页面摘录.
###

本文摘要:摘 要 中国现代档案学的创建是现代学术发展与社会转型的结果。20 世纪初期,整理旧王朝出土和遗留的历史档案,以及改革现行公文程式、文书处理与档案管理等不同性质的档案问题集中到来,史学、图书馆学和行政学等先行现代学科自觉展开相应问题的档案研究。20 世纪 30
摘 要 中国现代档案学的创建是现代学术发展与社会转型的结果。20 世纪初期,整理旧王朝出土和遗留的历史档案,以及改革现行公文程式、文书处理与档案管理等不同性质的档案问题集中到来,史学、图书馆学和行政学等先行现代学科自觉展开相应问题的档案研究。20 世纪 30 年代后期,在现代学术交流机制的推动下,档案学学术共同体初步形成。1940 年文华图书馆学专科学校为申请增设档案管理专科致教育部的呈文是中国现代档案学的独立宣言。中国档案学独立化过程表明,中国现代档案学在创建之初具有中国化内驱力和综合性学科属性。
关键词 中国现代档案学 文华图书馆学专科学校 独立学科 历史分析
0 引 言
“现代”一词在具体语境中存在两种含义:一是指历时性时间概念,尤其是指通行历史分期下的现代历史阶段;二是指发展的阶段性特征,具有明显的性质认定或价值判断的色彩。本文所指的中国“现代档案学”,是从学术史发展的历时性线索出发,相较中国“传统档案学”而作的性质界定,其中“现代”的意涵自然属于第二个义项。中国传统档案学是中国传统学术的一部分,除了具有传统学术的一般特征,如在思维方式上重直觉认定而轻逻辑推理之外,又具有自身的特点,表现在学术体制上,是它与传统社会政教体系的一体共生,总体上看具有十分鲜明的官学特质及其推衍性。随着清王朝的结束,传统档案学的官学主体和知识系统必然出现结构性裂痕。

###

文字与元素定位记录
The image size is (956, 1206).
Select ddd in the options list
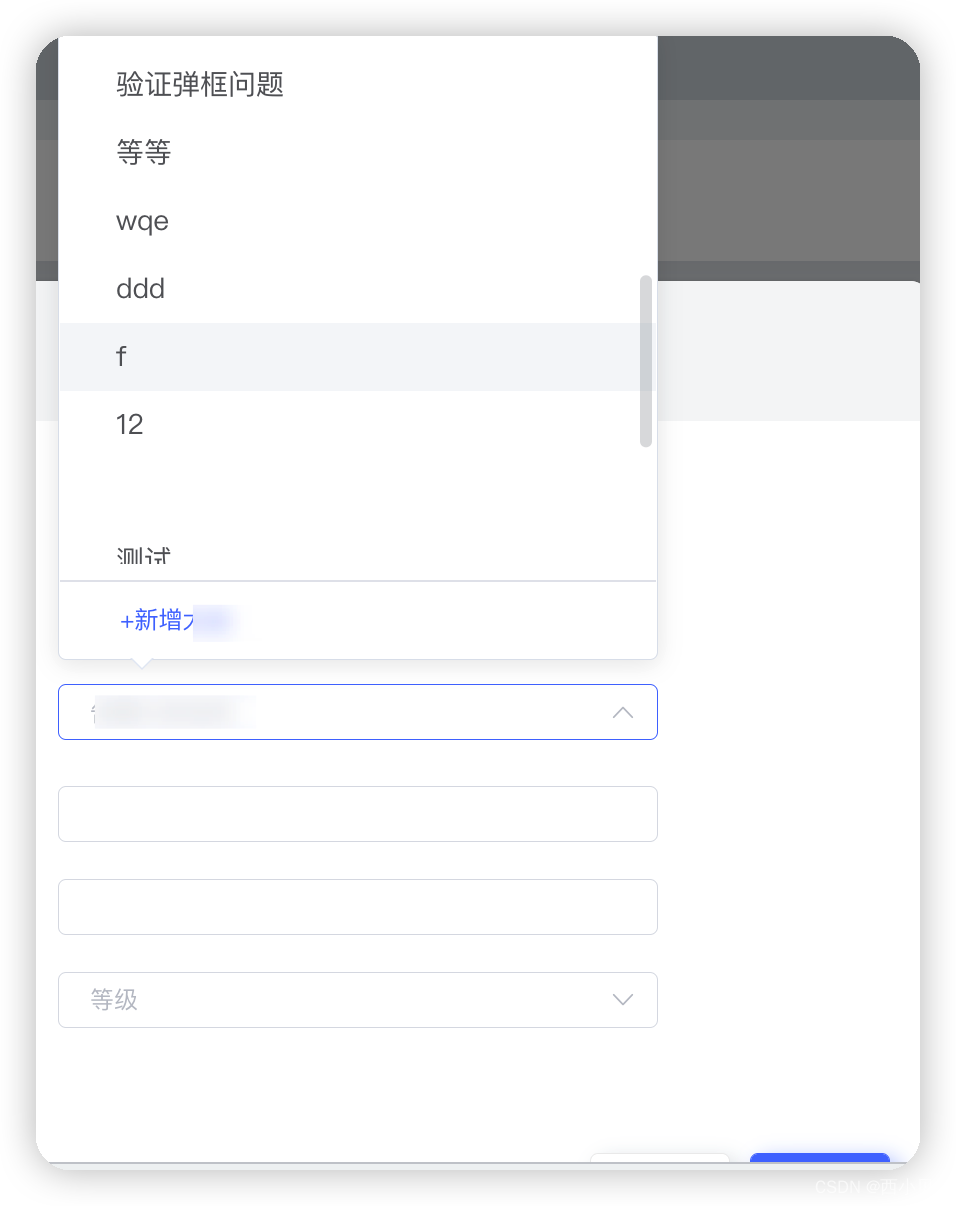click(358, 289)
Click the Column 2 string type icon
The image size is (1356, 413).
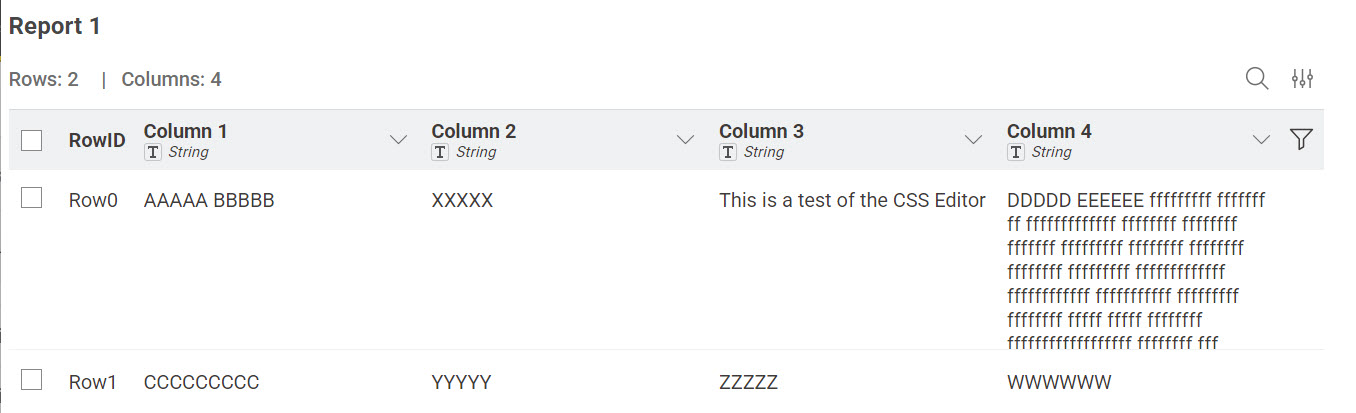441,152
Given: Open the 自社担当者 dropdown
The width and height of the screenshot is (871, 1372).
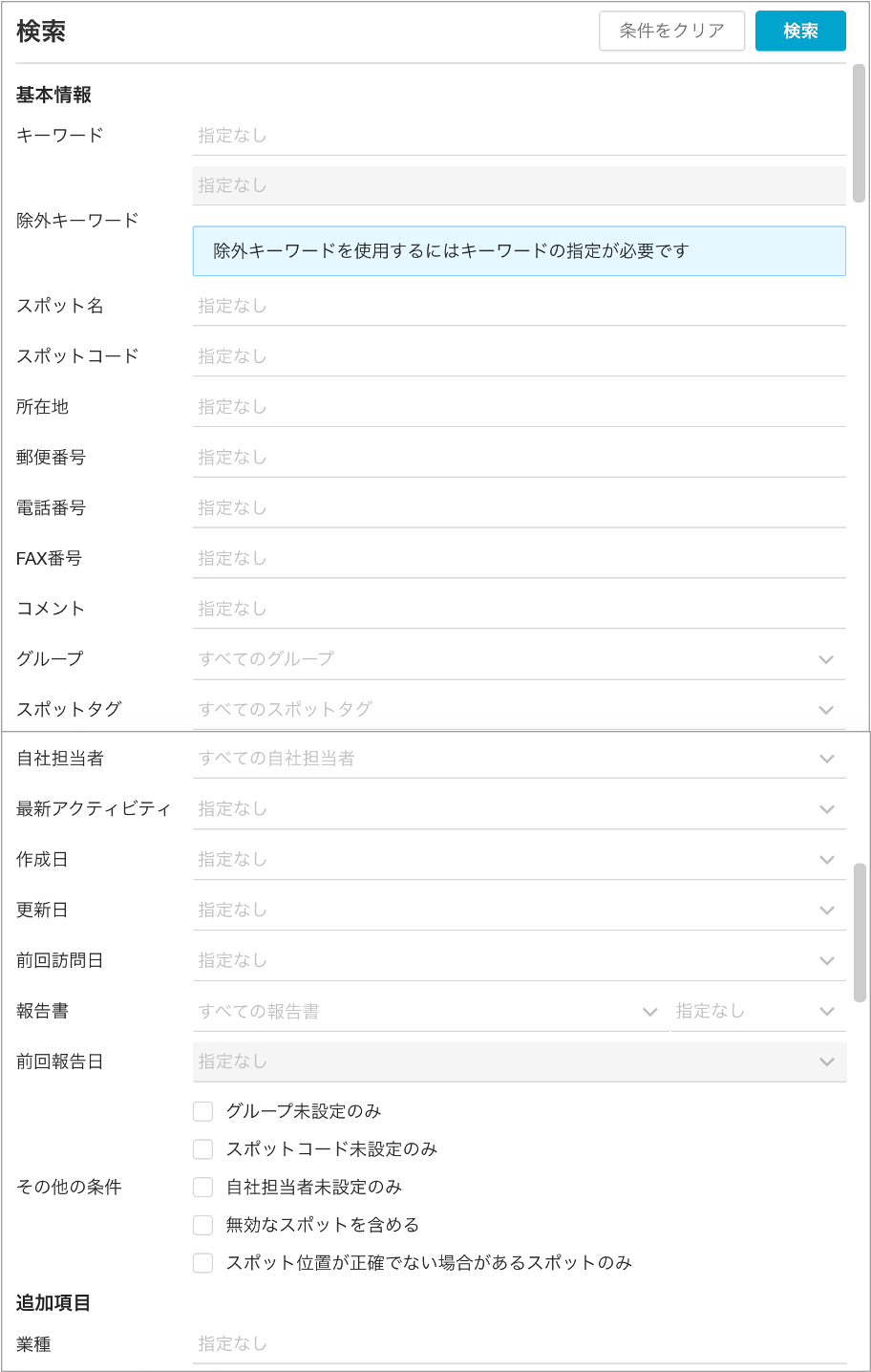Looking at the screenshot, I should point(826,759).
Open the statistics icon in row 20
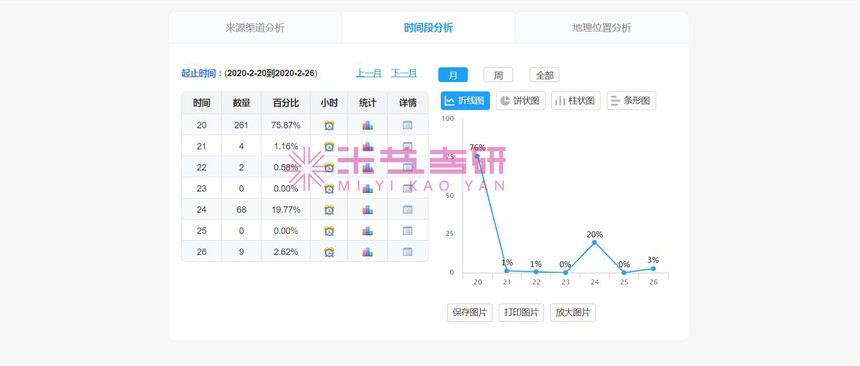The width and height of the screenshot is (860, 366). [367, 125]
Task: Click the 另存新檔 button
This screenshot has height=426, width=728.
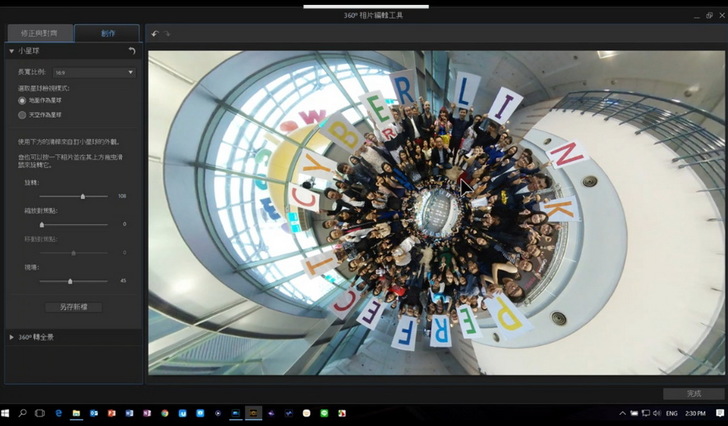Action: click(x=73, y=307)
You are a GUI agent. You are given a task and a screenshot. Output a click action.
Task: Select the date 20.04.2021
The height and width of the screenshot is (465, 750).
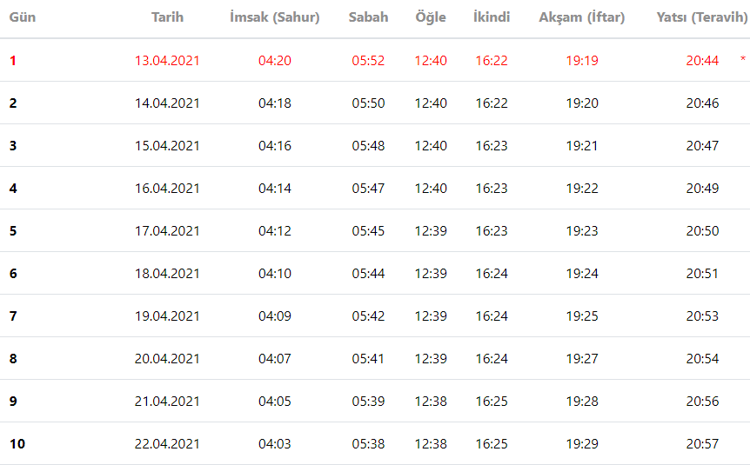tap(167, 358)
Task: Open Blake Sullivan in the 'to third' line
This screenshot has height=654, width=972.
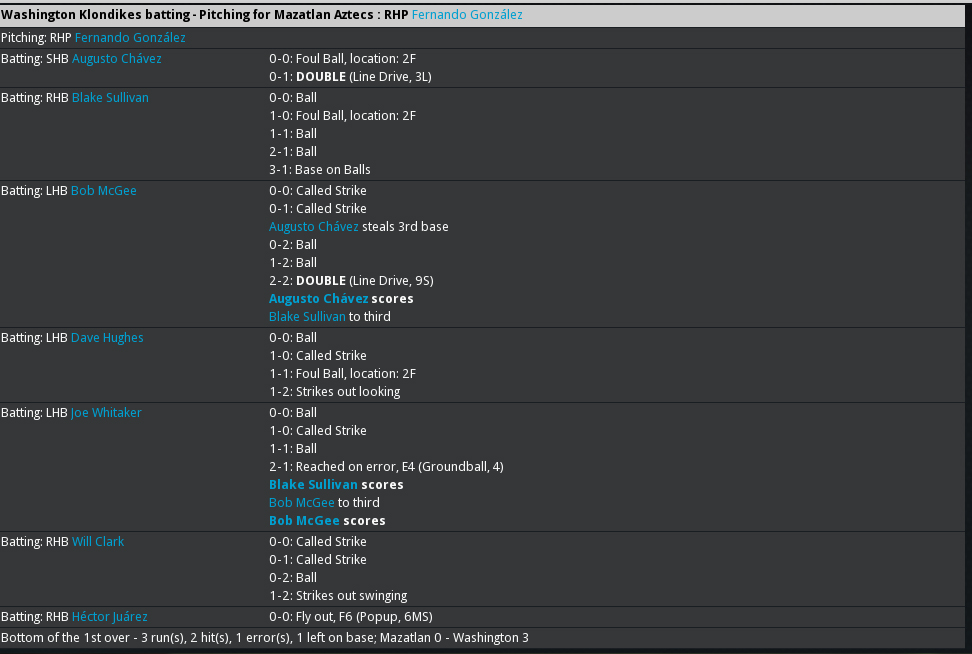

###

练习目标. 把上面讲中国现代档案学那段文字中从“本文摘要:摘 要 中国现代档案学的创建是现代学术发展与社会转型的结果。20”一直到“知识系统必然出现结构性裂痕。”的部分一字不改地抄下来。

正确结果.
本文摘要:摘 要 中国现代档案学的创建是现代学术发展与社会转型的结果。20 世纪初期,整理旧王朝出土和遗留的历史档案,以及改革现行公文程式、文书处理与档案管理等不同性质的档案问题集中到来,史学、图书馆学和行政学等先行现代学科自觉展开相应问题的档案研究。20 世纪 30
摘 要 中国现代档案学的创建是现代学术发展与社会转型的结果。20 世纪初期,整理旧王朝出土和遗留的历史档案,以及改革现行公文程式、文书处理与档案管理等不同性质的档案问题集中到来,史学、图书馆学和行政学等先行现代学科自觉展开相应问题的档案研究。20 世纪 30 年代后期,在现代学术交流机制的推动下,档案学学术共同体初步形成。1940 年文华图书馆学专科学校为申请增设档案管理专科致教育部的呈文是中国现代档案学的独立宣言。中国档案学独立化过程表明,中国现代档案学在创建之初具有中国化内驱力和综合性学科属性。
关键词 中国现代档案学 文华图书馆学专科学校 独立学科 历史分析
0 引 言
“现代”一词在具体语境中存在两种含义:一是指历时性时间概念,尤其是指通行历史分期下的现代历史阶段;二是指发展的阶段性特征,具有明显的性质认定或价值判断的色彩。本文所指的中国“现代档案学”,是从学术史发展的历时性线索出发,相较中国“传统档案学”而作的性质界定,其中“现代”的意涵自然属于第二个义项。中国传统档案学是中国传统学术的一部分,除了具有传统学术的一般特征,如在思维方式上重直觉认定而轻逻辑推理之外,又具有自身的特点,表现在学术体制上,是它与传统社会政教体系的一体共生,总体上看具有十分鲜明的官学特质及其推衍性。随着清王朝的结束,传统档案学的官学主体和知识系统必然出现结构性裂痕。